André Mendonça aponta suposto monitoramento e afasta dirigentes da Polícia Federal
Uma nova decisão do ministro André Mendonça, do Supremo Tribunal Federal (STF), abriu um novo capítulo na crise institucional envolvendo a Corte e a Polícia Federal. Nesta terça-feira (8), o magistrado afirmou ter identificado indícios de que sua atuação vinha sendo acompanhada pela área de inteligência da corporação durante mais de 30 dias.
Segundo Mendonça, o episódio também teria envolvido o advogado-geral da União, Jorge Messias, com a produção de relatórios destinados a analisar a relação entre os dois. As informações serviram de fundamento para uma série de medidas determinadas pelo ministro, incluindo o afastamento preventivo do diretor-geral da PF, Andrei Rodrigues, e do diretor de Inteligência Policial, Leandro Almada da Costa.
A decisão provocou forte repercussão em Brasília por envolver autoridades de alto escalão e levantar questionamentos sobre os limites da atividade de inteligência dentro das instituições públicas.
De acordo com o despacho, pelo menos seis relatórios de inteligência teriam sido produzidos entre 3 e 31 de agosto. Na avaliação apresentada por Mendonça, os documentos indicariam uma coleta direcionada de informações sobre sua atuação e sobre sua relação com Jorge Messias.
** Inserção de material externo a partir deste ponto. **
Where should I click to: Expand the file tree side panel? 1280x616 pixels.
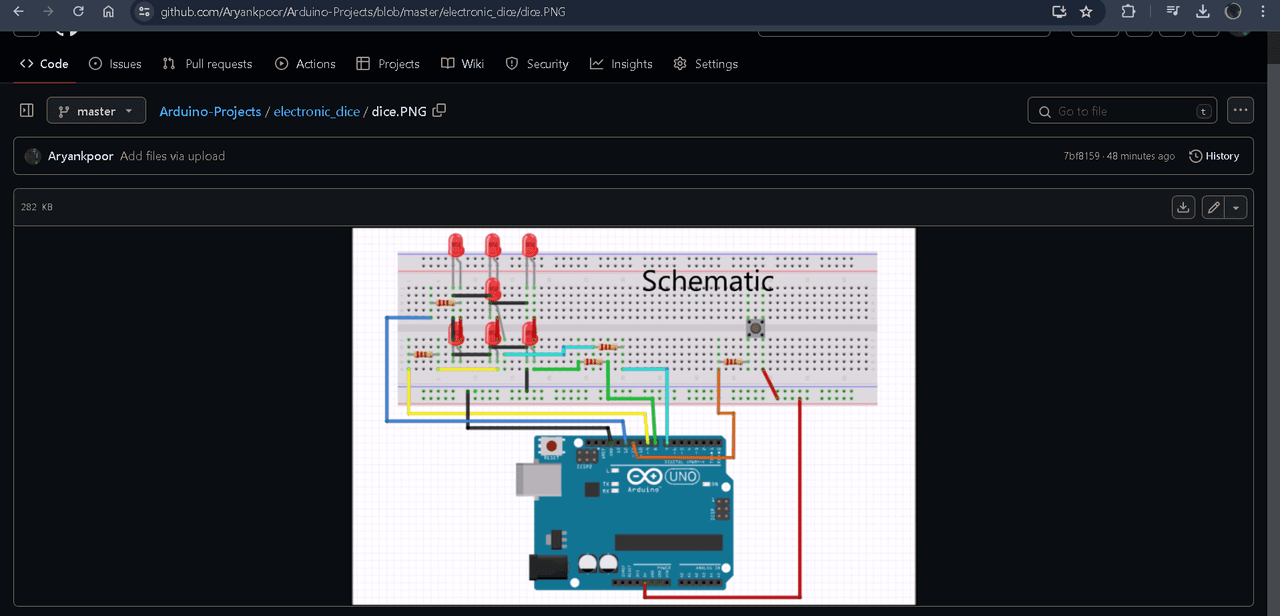(x=27, y=111)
O ministro também questionou a metodologia utilizada para chegar a algumas das conclusões presentes nos relatórios. Entre os pontos mencionados está uma tentativa de estabelecer uma relação entre os dois com base em suas convicções religiosas, já que ambos são evangélicos.
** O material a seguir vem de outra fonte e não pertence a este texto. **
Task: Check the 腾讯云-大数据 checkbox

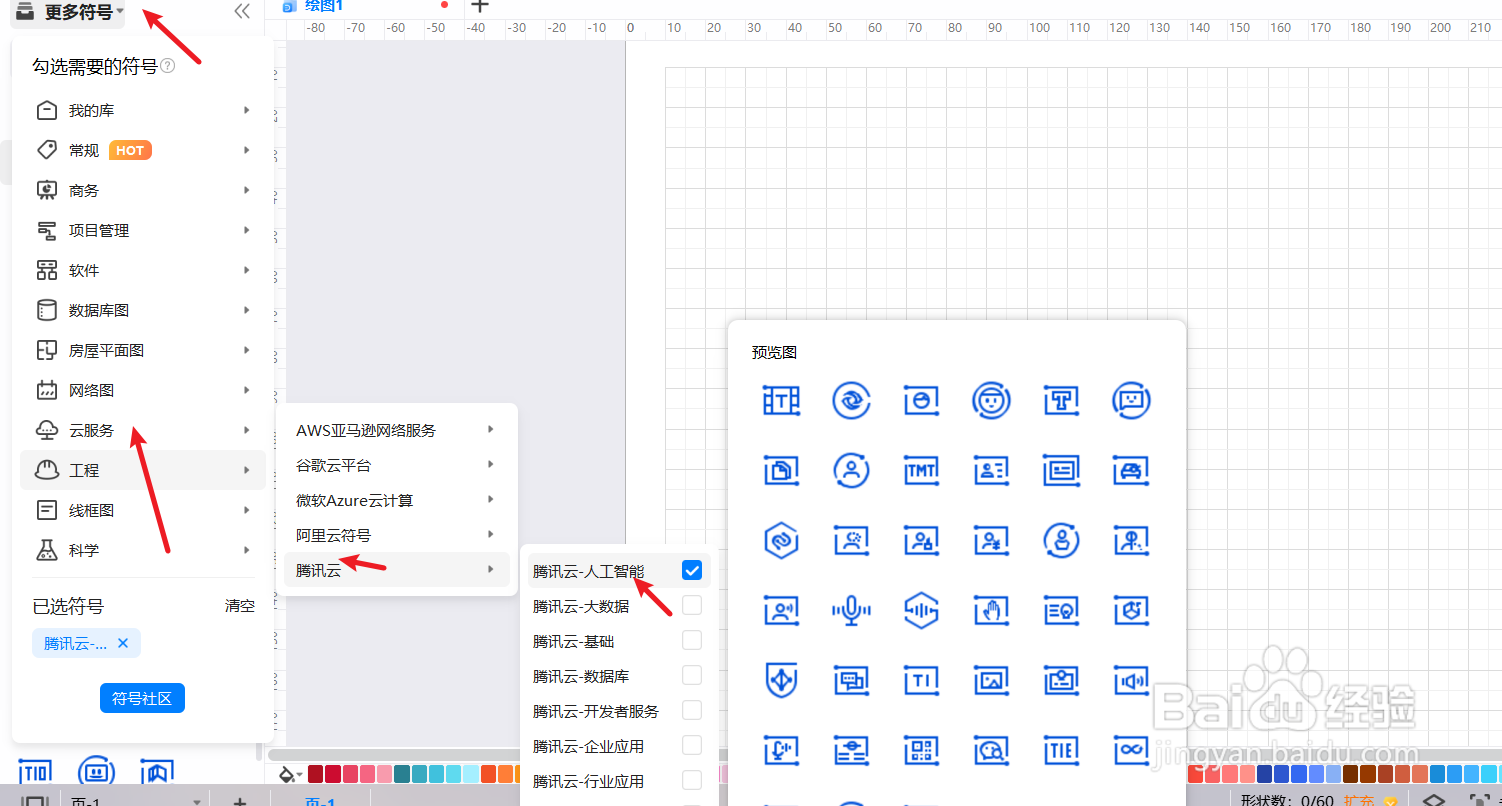Action: pos(691,605)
Para Mendonça, esse tipo de associação não seria suficiente para explicar decisões ou posicionamentos institucionais e não deveria ser utilizado como elemento para analisar a atuação de autoridades públicas.
Relatórios entram no centro da disputa no STF
Os documentos mencionados na decisão passaram a integrar uma disputa institucional que envolve diferentes integrantes do Supremo. Conforme informações divulgadas sobre o caso, materiais produzidos pela área de inteligência da Polícia Federal teriam sido utilizados pelo ministro Alexandre de Moraes em questionamentos relacionados à atuação de Mendonça em processos sob sua responsabilidade.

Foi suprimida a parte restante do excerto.